After making the decision to tune my own piano, which is an upright Steinway, I went and removed all items perched on the piano with gusto. Then I dusted the top of the piano, because it really called for dusting. I opened the top and peered in at the hammers and strings and then played a bit of Hungarian Rhapsody No. 2 and imagined Jerry dancing around trying to tire out Tom.

Caleb came by to see what the heck I was doing.

What are you doing?” he asked.

“I’m going to tune our piano.”

“What does that mean?”

“I’m going to make it sound better.”

“Are you going to fix the D-note?” (The D above middle C sounds especially bad.)

“Yes.

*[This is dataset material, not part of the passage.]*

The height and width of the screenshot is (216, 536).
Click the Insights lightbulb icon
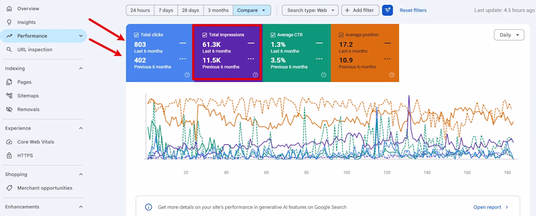point(9,22)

Yes I am.”

“Well that’s good.” And then he went off and played “spy on Daniel” which is the latest craze at the Jennings’ household.

As I fiddled with the innards of the piano, I couldn’t help but note that the strings were, well, thicker than I imagined them to be. And the tighteners (I don’t know what else to call them) were not like tuning pegs on a guitar. They weren’t gonna budge with hands. I immediately thought… I shall use a small wrench for this project. This is when I decided to google “how to tune an upright piano.”

Apparently, there are specific tools one needs to tune a piano. Using a small wrench is NOT recommended as you could break strings. For a couple of brief moments, I considered purchasing such a tool, known in the piano tuning industry as a “tuning lever.”

As I browsed the exciting website pianosupplies.com, I also realized I hadn’t thought about what I had in my home that could dispel a perfectly pitched tone. (Unless, of course, I could get Ella to scream continuously for hours. Her highest pitch is a perfect E flat. How do I know it is perfect? One can sense these things.) My first thought was my old harmonica… and I think it was then- when I realized I was considering using a harmonica to tune my piano- that I saw the absolute lunacy of my plan.

So, I closed up shop and put everything back where it belonged and played the D above middle C and shuddered. And then I looked up the piano tuner’s phone number and resolved to call him before the week was out.

One the plus side, while browsing the internet, I discovered new and exciting items available for music lovers. If you should come to my house within the next couple of months, you may very well find yourself staring at keyboard themed toilet paper while sitting on the pot. (Because one must support the arts somehow.)